陣内 大蔵 TKCA-71564 発売日:1999年3月17日

 私にしては珍しくここ1ヶ月は買ったCDにJ-POPが多いのだが、陣内 大蔵(じんのうち たいぞう)に関しては、デビュー当初から聴いている。この「J」はデビュー10周年にして10作めの、前作「View」(TKCA-71129)から2年ぶりのアルバムである。ずっと陣内 大蔵を聴いてきた私にとっては待ちに待った新作である。1曲め、シングルカットされている「Dreamers」のイントロがはじまって2秒ほどで見上げれば遠く青いスカッと晴れた空が広がっている、心地よい風が前からふいてくるような感じを受け「おぉ、陣内サウンドが帰ってきた」と思った。これは彼のセカンドアルバム「Praying Night」(32FD-7031)(1988年11月発売)からアレンジを手がけている国吉 良一氏とともに作り上げてきたものだろう。

 8ビートのシンプルなリズムに流れるメロディライン、そして聴く者をはっとさせる歌詞が彼の特色である。陣内 大蔵といっても「誰、それ」という人が多いだろう。ソングライターとして吉田 英作や永井真理子に曲を提供していた時期もあったし、フジテレビ"Love Love 愛してる"の"Love Love All Stars"のメンバーであったりしたりする。

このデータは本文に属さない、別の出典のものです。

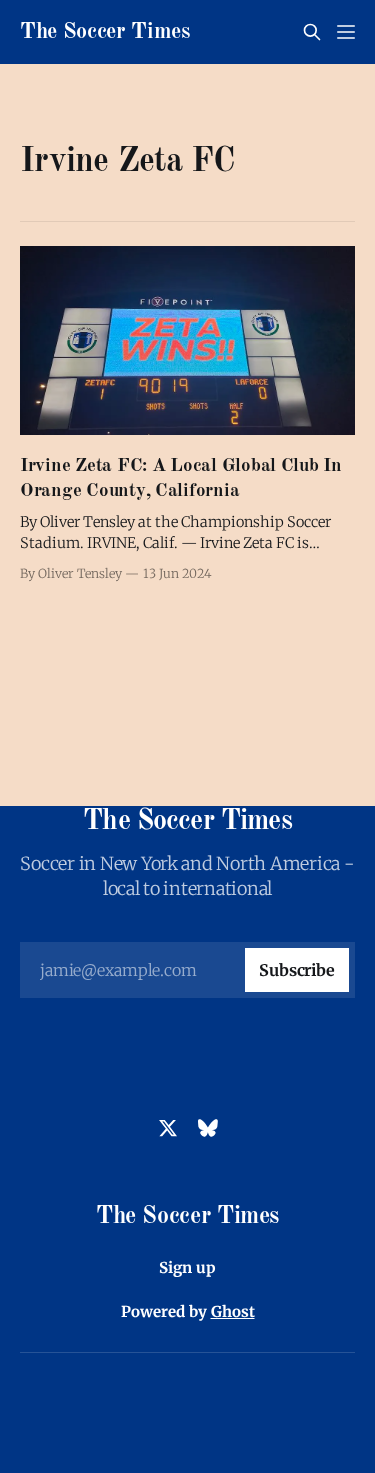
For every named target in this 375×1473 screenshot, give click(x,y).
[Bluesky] (208, 1128)
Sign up (187, 1267)
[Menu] (346, 32)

 アルバム中の「旅に出ようじゃないか」という曲の歌詞にもある通り、肩の力を抜いた何か重く引きずってきたものが取れたような晴れがましい曲ばかりである。それでいて陣内 大蔵ここにあり、というような感触がある。2年の充電期間でどこか1段階段を登ったような印象を受けた。1999年4月29日に"渋谷 Club Quattro"でライブを久々にやるようなので、チケットを取った。

 

 とまぁ、ここ1ヶ月のCDを買うことで散財した結果を並べてきたが、私の節操のない音楽の嗜好をご理解頂ければ幸いである。